- Born: 6 August 1953 Juni Sankli, Rajkot district, Gujarat, India
- Died: 26 November 1998 (aged 45) Ahmedabad, Gujarat, India
- Spouse: Jashuben Korat
- Children: Bindeshwari Korat, Prashant Korat, Hiren Korat

= Savjibhai Korat =

Indian politician (1953–1998)

Savjibhai Korat (6 August 1953 – 26 November 1998) was an Indian politician, a cabinet minister of Gujarat state.

Prime Minister of India Narendra Modi unveiling the statue of Savjibhai Korat. Jashuben Korat is on right.

==Biography==
He was born in a farmer's family in Juni Sankli village near Jetpur.

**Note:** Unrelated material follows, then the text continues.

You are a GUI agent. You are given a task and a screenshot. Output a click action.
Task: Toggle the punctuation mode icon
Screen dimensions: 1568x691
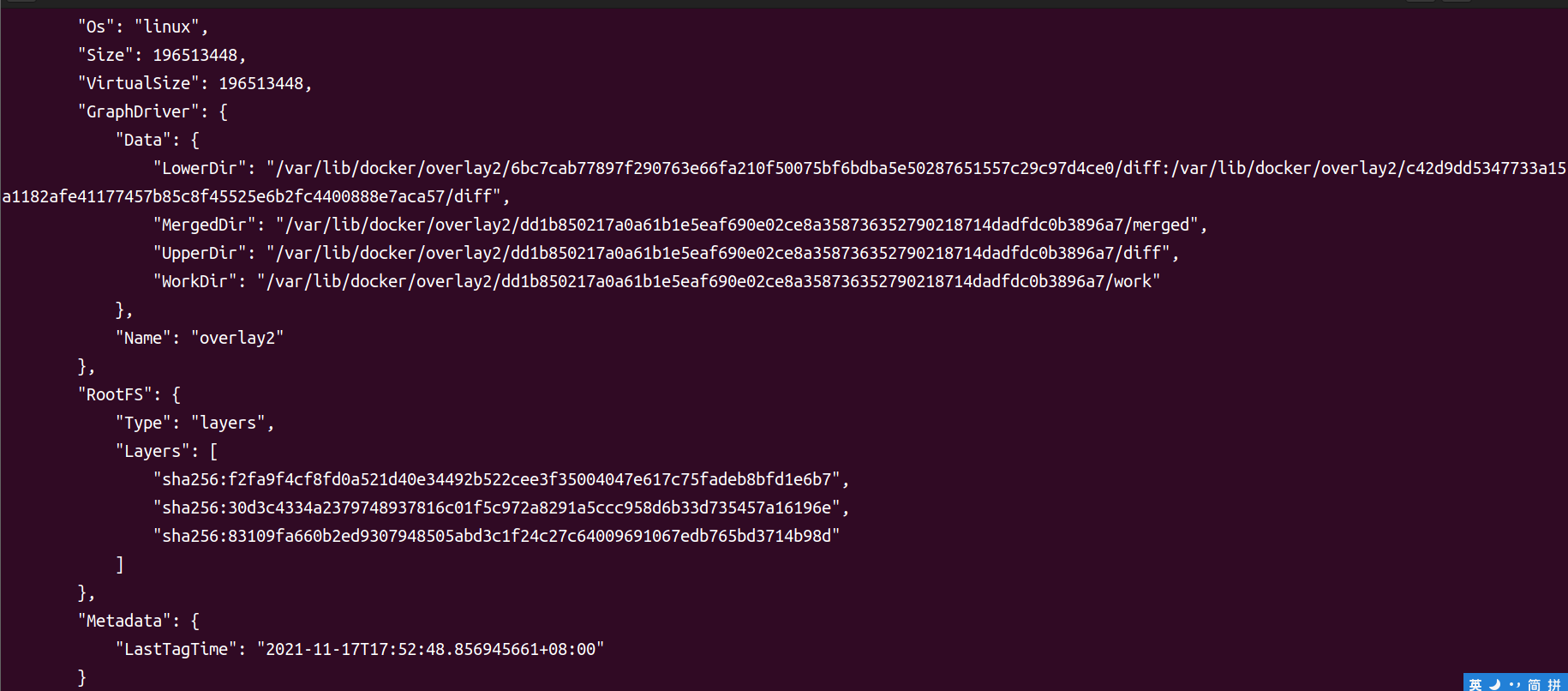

In college days he joined politics, and he became the GS of P. D. Malaviya College, Rajkot. In the short span since he became a M.L.A. from Jetpur – 21 Constituency for the first time and continued repeating the same in the elections of 1995, he became the state minister for Road and Building and Panchayat. He worked under CM Keshubhai Patel and Suresh Mehta in that short span of 1995-1997. Again he was elected as a Member of the Legislative assembly from the same constituency for the third time. This time he got placed in the Cabinet Ministry and was given the portfolio of Road and Building.

===Death===
On the evening of 25 November 1998, after a meeting with state cabinet, he was admitted to hospital that evening after he collapsed while visiting his ailing mother, who was suffering from paralysis, at the New Civil Hospital, Ahemdabad. He was operated upon the same night to remove a blood clot from the brain. Though surgery helped stabilize his condition, it began to deteriorate. He was put on a respirator. On 26 November after fighting a losing battle against brain hemorrhage for two days, Savjibhai Korat died at the New Civil Hospital at 4:25 p.m. on Thursday, 26 November 1998.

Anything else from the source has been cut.